What does that mean for Series 20? It mainly expands the 2029-2032 part of the stack. It does not solve the 2026-2028 section. The nearer wall still belongs mostly to the older senior series, especially 15, 16, and 18. By contrast, the subordinated layer, Series 17 and the private COCO note, sits largely beyond that window. So again, the important distinction is senior versus subordinated, not new versus old.

There is one more analytical point here. Because the company places the issuance proceeds with the bank on identical or better terms, the liability schedule of the company does not tell a story about independent operating liquidity. It mainly tells you how the wrapper's liabilities are arranged over time. That makes Series 20 important as a tool that lengthens the back end of the senior stack, not as a tool that changes creditor priority quality.


Conclusion

If you compress the local evidence into a single line, the conclusion is straightforward: Series 20 is a new series, not a new layer. It extended the senior debt curve of Jerusalem Issues, but it did not create a rung above Series 15, 16, 18, or 19.

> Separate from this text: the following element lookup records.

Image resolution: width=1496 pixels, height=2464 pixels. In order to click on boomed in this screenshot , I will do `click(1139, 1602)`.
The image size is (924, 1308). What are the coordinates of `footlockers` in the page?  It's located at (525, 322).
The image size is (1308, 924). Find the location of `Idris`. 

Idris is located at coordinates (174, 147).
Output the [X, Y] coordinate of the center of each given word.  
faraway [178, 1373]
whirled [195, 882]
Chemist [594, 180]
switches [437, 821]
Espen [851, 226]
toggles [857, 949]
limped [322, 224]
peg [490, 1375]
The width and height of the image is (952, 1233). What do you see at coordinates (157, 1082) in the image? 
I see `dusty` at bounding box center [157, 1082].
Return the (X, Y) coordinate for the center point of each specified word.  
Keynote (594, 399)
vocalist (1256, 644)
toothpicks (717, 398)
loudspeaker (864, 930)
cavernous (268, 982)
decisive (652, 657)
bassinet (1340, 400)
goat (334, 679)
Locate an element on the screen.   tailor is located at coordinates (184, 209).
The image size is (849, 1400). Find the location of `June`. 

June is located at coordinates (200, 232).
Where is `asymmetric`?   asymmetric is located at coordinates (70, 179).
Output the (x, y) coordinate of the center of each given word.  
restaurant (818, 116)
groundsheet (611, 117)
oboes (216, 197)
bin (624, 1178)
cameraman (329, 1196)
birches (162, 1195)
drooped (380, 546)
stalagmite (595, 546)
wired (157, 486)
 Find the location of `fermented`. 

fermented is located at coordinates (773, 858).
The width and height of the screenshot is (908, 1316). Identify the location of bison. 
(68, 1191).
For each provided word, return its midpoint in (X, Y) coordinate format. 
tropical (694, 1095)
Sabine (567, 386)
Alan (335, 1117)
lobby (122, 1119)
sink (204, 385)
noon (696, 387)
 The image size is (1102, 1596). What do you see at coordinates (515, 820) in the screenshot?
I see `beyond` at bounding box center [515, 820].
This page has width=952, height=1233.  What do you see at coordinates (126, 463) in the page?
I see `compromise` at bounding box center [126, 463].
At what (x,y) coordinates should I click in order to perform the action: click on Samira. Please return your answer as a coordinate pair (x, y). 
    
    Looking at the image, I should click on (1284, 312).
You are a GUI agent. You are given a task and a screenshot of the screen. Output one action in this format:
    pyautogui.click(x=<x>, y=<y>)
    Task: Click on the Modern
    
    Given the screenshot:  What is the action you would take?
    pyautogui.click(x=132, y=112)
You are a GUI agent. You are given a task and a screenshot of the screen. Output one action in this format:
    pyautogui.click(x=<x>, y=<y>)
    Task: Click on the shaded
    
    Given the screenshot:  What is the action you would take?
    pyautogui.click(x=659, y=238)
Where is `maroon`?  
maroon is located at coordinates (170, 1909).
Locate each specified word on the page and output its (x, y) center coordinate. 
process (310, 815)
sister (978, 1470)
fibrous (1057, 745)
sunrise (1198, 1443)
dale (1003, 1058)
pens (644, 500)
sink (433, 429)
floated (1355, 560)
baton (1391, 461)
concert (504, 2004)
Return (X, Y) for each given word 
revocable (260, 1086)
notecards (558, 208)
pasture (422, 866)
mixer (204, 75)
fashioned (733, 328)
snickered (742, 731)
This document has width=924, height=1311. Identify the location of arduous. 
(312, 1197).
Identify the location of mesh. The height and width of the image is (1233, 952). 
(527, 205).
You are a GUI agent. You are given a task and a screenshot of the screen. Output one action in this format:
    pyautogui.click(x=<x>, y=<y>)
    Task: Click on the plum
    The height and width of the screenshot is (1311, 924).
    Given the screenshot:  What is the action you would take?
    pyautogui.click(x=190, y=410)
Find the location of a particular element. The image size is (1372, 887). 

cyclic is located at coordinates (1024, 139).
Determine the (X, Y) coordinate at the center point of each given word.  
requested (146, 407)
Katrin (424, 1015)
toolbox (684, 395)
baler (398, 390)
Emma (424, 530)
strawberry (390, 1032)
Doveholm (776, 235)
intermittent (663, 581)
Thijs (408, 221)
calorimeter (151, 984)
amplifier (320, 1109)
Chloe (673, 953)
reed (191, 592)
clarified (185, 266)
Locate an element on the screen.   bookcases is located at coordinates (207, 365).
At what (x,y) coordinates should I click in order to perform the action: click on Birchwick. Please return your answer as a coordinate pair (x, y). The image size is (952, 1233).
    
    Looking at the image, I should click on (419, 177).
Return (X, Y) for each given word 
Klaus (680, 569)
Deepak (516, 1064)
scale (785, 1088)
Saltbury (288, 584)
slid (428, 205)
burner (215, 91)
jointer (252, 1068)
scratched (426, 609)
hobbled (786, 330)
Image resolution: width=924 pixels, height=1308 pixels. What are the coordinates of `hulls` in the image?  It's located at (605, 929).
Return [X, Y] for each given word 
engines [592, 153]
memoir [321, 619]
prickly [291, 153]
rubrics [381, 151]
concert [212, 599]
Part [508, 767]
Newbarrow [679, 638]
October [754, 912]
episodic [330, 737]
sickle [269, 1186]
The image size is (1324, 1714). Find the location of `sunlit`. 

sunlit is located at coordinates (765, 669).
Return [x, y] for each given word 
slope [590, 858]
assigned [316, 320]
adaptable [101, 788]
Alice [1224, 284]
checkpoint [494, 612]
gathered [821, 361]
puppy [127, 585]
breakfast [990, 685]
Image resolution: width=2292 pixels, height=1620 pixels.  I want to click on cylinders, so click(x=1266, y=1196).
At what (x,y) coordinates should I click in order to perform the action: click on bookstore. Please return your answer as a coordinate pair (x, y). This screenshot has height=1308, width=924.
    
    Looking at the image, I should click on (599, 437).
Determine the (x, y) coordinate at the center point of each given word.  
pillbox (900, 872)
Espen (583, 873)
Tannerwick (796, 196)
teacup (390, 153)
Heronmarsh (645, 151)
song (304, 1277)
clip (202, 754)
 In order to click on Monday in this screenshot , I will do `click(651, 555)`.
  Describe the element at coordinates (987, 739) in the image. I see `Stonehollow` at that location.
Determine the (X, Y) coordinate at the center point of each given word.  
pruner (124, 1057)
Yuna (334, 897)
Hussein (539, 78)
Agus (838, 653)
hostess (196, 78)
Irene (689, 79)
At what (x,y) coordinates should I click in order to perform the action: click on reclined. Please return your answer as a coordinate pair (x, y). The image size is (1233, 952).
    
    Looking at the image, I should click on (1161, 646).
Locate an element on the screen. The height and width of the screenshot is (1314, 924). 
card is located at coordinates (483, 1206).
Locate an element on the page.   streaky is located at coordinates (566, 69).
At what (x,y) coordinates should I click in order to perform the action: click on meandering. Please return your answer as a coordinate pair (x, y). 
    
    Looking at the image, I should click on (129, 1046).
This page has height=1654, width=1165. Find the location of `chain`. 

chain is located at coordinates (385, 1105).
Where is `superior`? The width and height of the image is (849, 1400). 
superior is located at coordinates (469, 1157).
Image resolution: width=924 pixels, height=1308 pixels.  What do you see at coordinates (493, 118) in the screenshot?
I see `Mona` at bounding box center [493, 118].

The real break in the stack runs between two worlds. On one side sits all of the senior unsecured debt, lining up with the bank's other unsecured obligations, including public deposits, and supported by the matching-deposit mechanism plus the bank undertaking. On the other side sit the subordinated loss-absorption instruments, which are explicitly below that line in both the annual report and the rating reports.

So anyone trying to understand what really sits behind each series should read Jerusalem Issues less as a collateral story and more as a question of where on the same Bank Jerusalem credit curve each instrument sits. Inside that framework, choosing among the senior series is mainly a choice of duration, coupon, and timing. The real structural choice in the hierarchy is senior debt versus the subordinated layer built to absorb more.